De Turrialba a Holanda con parada en San José
La historia de Juan José Romero es muy parecida a la de muchos turrialbeños que debían salir de la campiña para llevar estudios superiores en la capital. Sus hermanos mayores lo hicieron; algunos, incluso, para cursar la secundaria en el Colegio Seminario.
Así que Jota no fue la excepción. Recién graduado del Colegio Agropecuario de La Suiza, logró ser admitido para estudiar Medicina Veterinaria en la UNA.
“Le agradezco a la orientadora del colegio, que fue la que llenó los papeles por mí para entrar a la universidad. Yo entré a Veterinaria gracias a la profesora Idalí Cascante. Si mil veces nazco, mil veces seré veterinario”, asegura.
Salió de Turrialba a vivir a la capital, desde donde viajaba a Heredia todos los días a estudiar. Se identifica entre “esos maiceros que no saben cómo caminar por San José“.
Los buses de Turrialba paraban al pie de Cuesta de Moras, y quienes viajaban a la capital desde zonas rurales, como él, se movían por la avenida central, que tomaban como punto de referencia para movilizarse hacia otros sitios.
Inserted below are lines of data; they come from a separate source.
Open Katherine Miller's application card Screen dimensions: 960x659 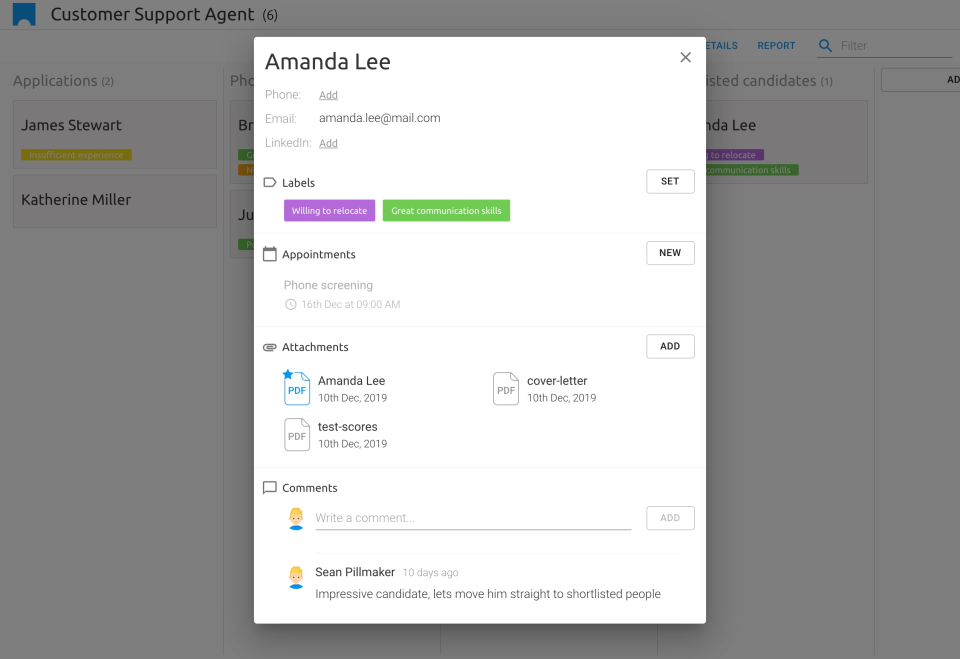[x=115, y=200]
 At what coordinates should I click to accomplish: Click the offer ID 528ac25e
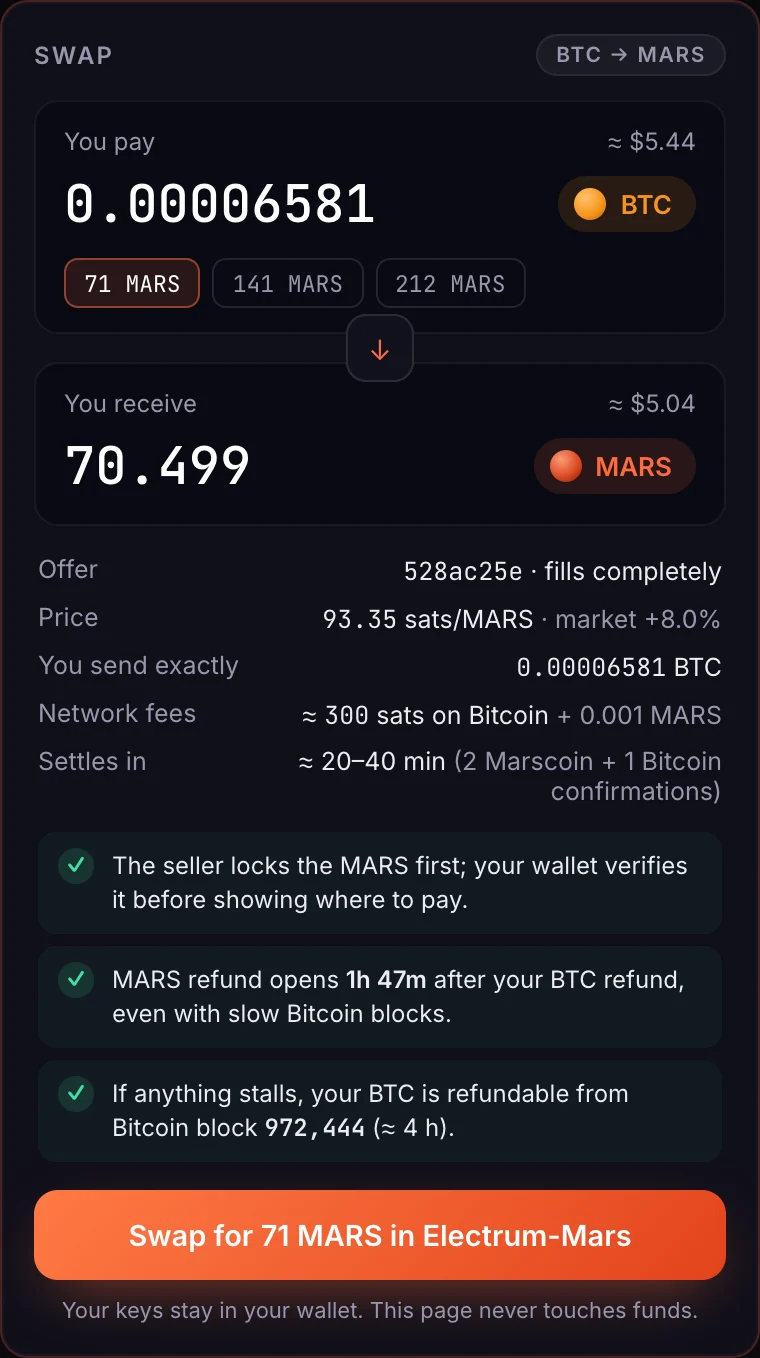(463, 572)
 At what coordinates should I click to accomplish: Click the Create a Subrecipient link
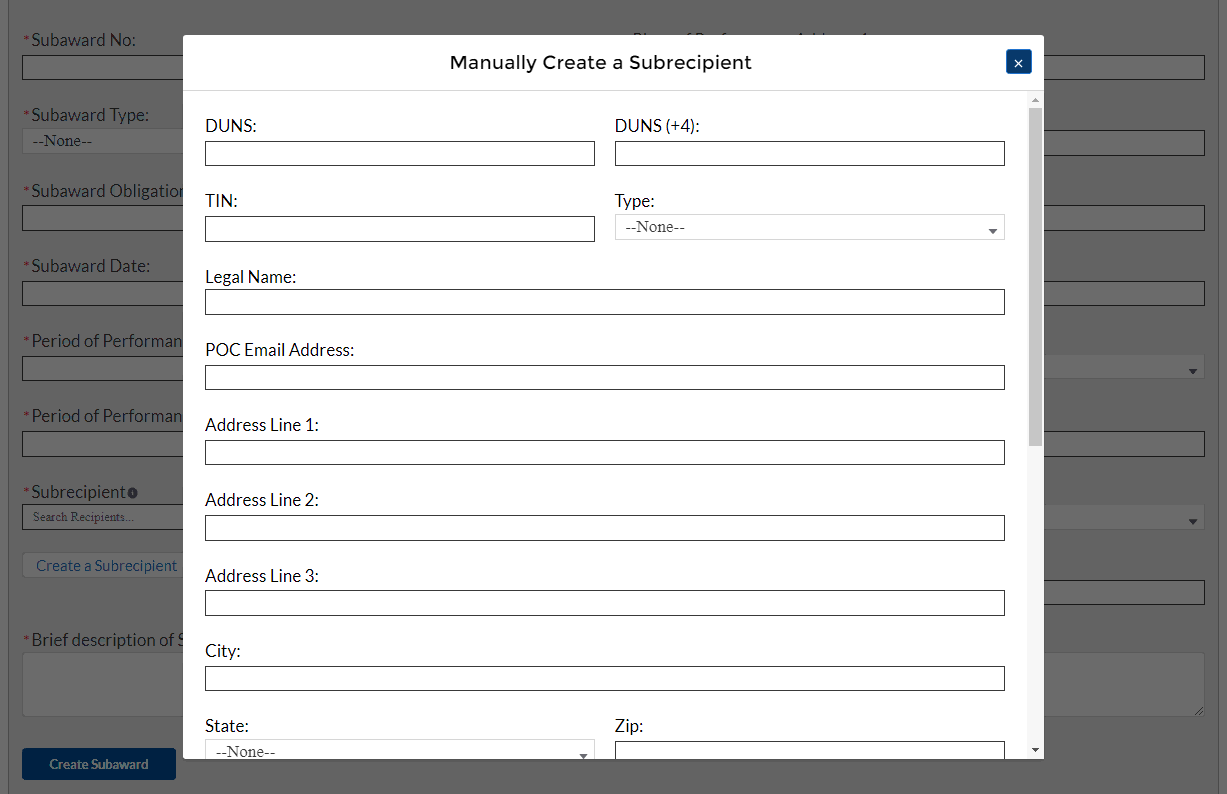pyautogui.click(x=106, y=566)
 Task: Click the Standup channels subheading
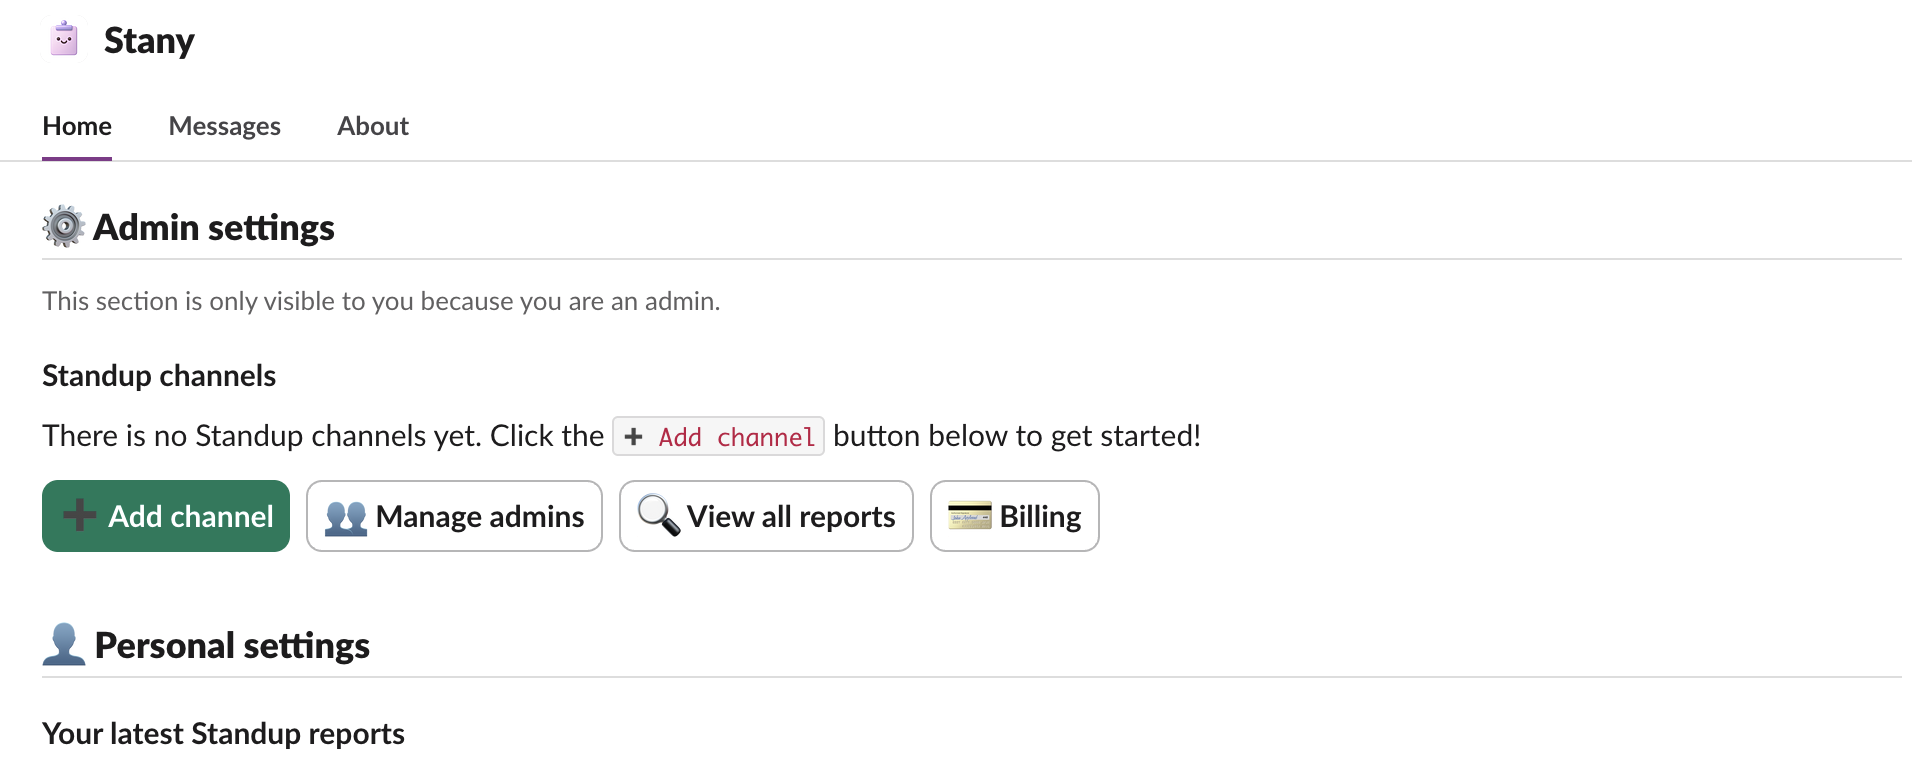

Juan José vivió con su hermana Luci hasta que se casó con la arquitecta e historiadora Marcela Otárola Guevara. Luci, quien falleció en el 2021, fue su segunda mamá porque cuidó de él desde pequeño.
El 10 de enero de 1998, Jota se subió en un jumbo rumbo a Holanda. Allá, y gracias a su maestro, Enrique Pérez, formuló un proyecto de cooperación con el Gobierno holandés que le permitió hacer su doctorado en Epidemiología. Lo terminó en el 2005 en la Wageningen University and Research.
Sus papás ya no están con él pues fallecieron hace varios años. Sin embargo, recuerda percibir el orgullo de doña Anabelle al presentarlo con otros: “Este es Jotilla, el que se ha graduado un montón de veces”.
Jota vive hoy en una acogedora casa en San Roque de Barva, en Heredia. La vivienda está llena de impresionantes vitrales, obras de arte de Marcela, su esposa. Ahí se respira paz.
La mazorca Romero Zúñiga ya se empezó a desgranar. Hace 30 años falleció don Efraín; hace 20, doña Anabelle.
En el 2021, el año más difícil de la pandemia, Juan José perdió primero a su hermano Guido y luego a Luci, por causas relacionadas con la covid-19. Estos fueron de los momentos más duros de su vida; los recuerda con mucho sentimiento.
Avanzando en la que se considera la segunda parte de la vida, Juan José se reúne siempre que puede con sus hermanos para revivir aquellos encuentros familiares de los primeros años, cuando aún “eran todos”.
A pesar de las ausencias, las citas de los Romero Zúñiga siguen pareciendo un turno. Es imposible no evocar en esos encuentros la memoria de Luci, quien en los años mozos era la responsable de hacer la sopa de bacalao en una olla tamalera para la Semana Santa.
También se vuelve inevitable recordar a doña Anabelle. Verla haciendo pan, tortillas o cocinando picadillos de cualquier cosa que saciaban el hambre en un santiamén.
“Dos veces al año nos vamos de paseo todos, pero nos vemos con mucha frecuencia. Antes de la pandemia, todos los lunes del mundo mis hermanos se reunían en la casa de alguno a comer y contar historias. Guido (ya fallecido) era muy locuaz, superjovial, sacaba chistes de todo. Era la versión de Emeterio, pero Romero Zúñiga. Pasaba haciendo chistes y jodiendo al resto”, recuerda.
LEA MÁS: Es falso que moscas de Gusano barrenador y tórsalo sean la misma
Juan José se siente pleno y realizado junto a Marcela, sus hermanos, sus estudiantes, compañeros y amigos de la UNA, y su inseparable Clío, que lo acompaña en la oficina de la Escuela de Veterinaria, donde él imparte clases.
Aunque vive en Heredia, no hay fin de semana que no se dé una vuelta por Turrialba. Ahí están sus raíces. Quedaron plantadas en aquella casa grande, muy cerca de la línea férrea, la casa que le evoca el olor de la comida recién hecha por su madre en el fogón y los juegos infantiles mientras oía, a lo lejos, la pitoreta del tren.